### [To be done]
Change "Last Price" to "Bid Price" in the records starting at the line that contains "Viewport: 1629px width, 737px" and ending at the line that contains "[x=763, y=190]". Write out only those lines, with nothing else altered.
##########
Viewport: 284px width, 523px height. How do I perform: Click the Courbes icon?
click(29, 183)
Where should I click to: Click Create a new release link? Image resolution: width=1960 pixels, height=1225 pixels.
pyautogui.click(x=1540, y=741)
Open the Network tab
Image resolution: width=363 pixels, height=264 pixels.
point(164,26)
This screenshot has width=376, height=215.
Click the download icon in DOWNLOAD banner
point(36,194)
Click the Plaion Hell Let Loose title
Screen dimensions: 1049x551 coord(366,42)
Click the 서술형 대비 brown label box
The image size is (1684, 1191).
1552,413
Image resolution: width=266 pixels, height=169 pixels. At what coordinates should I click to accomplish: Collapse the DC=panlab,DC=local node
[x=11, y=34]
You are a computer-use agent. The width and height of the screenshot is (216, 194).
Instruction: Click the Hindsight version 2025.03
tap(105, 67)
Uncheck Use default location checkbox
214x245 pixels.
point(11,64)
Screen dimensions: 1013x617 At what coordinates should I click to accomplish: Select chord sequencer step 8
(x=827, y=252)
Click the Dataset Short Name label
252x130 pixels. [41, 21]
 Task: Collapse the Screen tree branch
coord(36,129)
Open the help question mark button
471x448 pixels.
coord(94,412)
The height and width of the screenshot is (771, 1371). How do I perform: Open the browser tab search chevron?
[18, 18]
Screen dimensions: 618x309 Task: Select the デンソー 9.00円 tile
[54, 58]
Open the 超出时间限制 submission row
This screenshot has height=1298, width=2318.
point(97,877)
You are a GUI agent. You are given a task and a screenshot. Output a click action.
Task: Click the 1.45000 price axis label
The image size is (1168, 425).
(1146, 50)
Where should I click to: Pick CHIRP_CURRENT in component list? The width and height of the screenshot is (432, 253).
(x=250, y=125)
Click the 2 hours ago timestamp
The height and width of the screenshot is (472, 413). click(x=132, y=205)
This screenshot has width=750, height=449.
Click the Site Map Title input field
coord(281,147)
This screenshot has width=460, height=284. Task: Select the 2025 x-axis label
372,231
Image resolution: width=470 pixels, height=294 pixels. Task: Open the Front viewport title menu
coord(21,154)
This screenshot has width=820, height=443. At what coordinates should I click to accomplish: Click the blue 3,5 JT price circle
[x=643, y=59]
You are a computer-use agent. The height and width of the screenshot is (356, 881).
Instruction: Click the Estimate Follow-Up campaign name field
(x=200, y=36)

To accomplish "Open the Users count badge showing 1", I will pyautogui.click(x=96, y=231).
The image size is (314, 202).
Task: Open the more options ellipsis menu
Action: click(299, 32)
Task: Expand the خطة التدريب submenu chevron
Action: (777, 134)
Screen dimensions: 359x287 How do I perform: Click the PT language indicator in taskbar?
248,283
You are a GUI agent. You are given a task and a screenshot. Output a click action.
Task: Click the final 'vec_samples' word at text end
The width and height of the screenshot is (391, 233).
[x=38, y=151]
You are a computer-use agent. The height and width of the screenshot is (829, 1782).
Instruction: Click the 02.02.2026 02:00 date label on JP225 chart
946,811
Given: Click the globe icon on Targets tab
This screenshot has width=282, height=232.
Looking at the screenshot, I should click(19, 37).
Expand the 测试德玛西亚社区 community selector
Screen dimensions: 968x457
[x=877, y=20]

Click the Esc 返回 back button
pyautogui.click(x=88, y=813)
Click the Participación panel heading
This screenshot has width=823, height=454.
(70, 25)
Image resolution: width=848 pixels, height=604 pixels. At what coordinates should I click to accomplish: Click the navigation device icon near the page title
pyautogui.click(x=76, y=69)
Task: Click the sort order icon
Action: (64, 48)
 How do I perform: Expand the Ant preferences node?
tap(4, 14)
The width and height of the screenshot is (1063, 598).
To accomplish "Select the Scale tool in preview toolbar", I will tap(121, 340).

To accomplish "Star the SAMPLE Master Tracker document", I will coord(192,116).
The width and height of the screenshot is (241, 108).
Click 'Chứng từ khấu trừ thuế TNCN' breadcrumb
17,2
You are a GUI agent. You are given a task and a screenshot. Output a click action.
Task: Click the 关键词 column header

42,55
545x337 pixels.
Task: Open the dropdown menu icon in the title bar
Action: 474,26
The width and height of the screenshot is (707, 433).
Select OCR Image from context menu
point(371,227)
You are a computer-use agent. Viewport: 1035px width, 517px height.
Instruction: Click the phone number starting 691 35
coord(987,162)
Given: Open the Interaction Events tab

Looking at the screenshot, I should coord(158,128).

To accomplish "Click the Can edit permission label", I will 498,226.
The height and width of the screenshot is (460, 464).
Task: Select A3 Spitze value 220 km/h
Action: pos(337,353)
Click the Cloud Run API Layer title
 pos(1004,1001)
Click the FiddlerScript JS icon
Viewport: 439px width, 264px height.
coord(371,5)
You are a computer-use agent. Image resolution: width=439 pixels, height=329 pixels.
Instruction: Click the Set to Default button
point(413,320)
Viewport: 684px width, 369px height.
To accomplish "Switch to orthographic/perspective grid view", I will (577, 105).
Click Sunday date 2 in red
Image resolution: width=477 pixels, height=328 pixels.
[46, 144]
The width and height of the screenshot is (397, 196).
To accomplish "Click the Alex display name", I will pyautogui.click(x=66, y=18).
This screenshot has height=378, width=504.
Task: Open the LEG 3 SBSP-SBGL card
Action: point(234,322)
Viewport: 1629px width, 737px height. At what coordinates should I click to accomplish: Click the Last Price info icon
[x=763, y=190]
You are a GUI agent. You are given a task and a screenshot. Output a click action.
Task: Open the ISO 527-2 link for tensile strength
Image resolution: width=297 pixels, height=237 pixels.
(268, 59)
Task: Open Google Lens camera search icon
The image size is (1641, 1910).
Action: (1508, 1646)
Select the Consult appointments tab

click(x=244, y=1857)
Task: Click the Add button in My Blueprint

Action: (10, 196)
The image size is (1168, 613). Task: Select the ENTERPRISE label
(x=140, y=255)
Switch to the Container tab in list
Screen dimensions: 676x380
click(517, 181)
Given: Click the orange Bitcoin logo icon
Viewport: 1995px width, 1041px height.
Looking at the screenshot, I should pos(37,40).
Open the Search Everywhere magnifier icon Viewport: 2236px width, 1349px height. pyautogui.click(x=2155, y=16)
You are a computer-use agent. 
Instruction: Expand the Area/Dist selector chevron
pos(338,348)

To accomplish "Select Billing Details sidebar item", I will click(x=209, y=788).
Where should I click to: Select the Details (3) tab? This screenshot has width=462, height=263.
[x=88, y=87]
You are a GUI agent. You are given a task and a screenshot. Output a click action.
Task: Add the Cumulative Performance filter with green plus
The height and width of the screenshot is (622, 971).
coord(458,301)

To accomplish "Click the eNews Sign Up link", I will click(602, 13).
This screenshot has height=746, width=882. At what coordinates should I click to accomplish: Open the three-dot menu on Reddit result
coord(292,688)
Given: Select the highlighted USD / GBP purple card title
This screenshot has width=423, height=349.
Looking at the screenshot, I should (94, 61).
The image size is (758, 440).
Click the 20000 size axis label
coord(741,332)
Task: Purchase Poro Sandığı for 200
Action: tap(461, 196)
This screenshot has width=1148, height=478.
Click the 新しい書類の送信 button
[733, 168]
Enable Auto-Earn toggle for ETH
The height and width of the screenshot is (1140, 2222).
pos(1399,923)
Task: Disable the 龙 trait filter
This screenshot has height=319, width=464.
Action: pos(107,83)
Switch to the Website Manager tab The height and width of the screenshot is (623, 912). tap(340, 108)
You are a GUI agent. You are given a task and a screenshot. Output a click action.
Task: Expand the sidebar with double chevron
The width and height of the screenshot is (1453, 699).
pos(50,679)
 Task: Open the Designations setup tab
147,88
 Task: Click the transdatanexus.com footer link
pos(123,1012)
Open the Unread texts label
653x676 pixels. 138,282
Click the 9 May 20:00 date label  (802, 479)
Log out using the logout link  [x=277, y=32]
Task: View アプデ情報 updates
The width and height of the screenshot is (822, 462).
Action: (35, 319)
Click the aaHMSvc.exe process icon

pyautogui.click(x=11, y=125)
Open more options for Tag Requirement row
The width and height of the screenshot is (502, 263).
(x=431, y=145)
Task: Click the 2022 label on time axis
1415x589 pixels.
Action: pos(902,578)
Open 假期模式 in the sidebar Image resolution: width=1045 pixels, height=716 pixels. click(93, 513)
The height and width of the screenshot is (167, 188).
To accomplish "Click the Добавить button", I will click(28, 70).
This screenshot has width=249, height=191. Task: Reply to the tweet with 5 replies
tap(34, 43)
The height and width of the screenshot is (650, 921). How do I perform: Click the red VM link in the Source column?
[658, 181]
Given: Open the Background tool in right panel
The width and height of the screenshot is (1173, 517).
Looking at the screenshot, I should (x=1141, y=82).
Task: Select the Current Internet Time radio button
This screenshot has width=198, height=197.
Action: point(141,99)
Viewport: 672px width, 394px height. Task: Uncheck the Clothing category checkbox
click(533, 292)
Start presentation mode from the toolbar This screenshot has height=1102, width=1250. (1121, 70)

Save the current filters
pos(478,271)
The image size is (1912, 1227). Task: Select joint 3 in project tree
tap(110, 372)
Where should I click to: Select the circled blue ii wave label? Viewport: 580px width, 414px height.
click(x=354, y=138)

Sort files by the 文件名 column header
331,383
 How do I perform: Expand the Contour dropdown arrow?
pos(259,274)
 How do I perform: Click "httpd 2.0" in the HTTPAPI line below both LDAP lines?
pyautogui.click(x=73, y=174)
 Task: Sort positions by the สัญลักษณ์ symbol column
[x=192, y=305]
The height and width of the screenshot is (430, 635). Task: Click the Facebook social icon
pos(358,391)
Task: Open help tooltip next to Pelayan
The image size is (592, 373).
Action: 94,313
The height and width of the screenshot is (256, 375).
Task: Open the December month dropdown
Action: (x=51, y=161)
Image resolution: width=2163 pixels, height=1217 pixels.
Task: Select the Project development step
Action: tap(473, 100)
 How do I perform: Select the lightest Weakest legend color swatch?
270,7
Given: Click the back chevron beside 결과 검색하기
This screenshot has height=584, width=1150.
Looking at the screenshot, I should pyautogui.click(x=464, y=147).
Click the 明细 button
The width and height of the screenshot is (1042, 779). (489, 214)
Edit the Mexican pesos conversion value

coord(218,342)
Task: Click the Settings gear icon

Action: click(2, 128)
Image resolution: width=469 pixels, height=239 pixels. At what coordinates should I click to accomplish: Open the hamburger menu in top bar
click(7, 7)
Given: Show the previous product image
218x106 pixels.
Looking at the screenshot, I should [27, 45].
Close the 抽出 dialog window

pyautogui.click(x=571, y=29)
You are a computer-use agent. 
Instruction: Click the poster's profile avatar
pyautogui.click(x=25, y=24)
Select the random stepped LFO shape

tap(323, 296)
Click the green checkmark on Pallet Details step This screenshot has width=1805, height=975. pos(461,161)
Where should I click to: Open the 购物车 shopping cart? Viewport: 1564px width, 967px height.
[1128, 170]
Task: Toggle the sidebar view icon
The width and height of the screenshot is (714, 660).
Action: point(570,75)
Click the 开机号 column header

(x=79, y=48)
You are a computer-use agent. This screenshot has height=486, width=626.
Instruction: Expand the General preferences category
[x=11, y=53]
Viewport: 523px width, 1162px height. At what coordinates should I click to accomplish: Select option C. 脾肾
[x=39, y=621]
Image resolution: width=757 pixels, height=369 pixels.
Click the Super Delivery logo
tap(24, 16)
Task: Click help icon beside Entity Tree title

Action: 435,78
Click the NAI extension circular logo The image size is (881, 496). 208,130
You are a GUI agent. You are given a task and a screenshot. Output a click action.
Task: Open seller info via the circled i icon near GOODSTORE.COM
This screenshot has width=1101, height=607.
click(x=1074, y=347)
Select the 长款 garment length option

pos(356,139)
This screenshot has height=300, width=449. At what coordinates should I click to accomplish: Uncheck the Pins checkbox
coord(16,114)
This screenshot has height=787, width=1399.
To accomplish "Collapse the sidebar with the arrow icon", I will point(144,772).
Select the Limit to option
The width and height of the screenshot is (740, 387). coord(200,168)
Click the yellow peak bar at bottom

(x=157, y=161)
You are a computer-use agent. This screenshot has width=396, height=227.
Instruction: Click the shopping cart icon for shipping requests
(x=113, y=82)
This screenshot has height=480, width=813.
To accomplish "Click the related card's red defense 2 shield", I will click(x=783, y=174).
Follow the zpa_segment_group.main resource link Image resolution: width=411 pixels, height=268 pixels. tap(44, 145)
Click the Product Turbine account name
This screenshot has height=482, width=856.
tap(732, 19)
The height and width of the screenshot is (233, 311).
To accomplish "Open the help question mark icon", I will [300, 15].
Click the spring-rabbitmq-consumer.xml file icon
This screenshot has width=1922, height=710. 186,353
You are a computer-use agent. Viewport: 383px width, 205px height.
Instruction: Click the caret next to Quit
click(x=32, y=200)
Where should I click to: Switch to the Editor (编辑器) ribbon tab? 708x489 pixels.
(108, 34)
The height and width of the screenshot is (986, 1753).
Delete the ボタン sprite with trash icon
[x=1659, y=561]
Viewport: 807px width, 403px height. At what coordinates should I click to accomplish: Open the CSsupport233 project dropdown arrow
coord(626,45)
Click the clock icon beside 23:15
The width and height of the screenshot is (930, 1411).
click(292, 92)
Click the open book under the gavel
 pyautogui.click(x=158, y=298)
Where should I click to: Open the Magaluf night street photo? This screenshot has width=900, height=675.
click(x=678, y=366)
##########
### [Result]
Viewport: 1629px width, 737px height. At what coordinates should I click to accomplish: Click the Bid Price info icon
[x=763, y=190]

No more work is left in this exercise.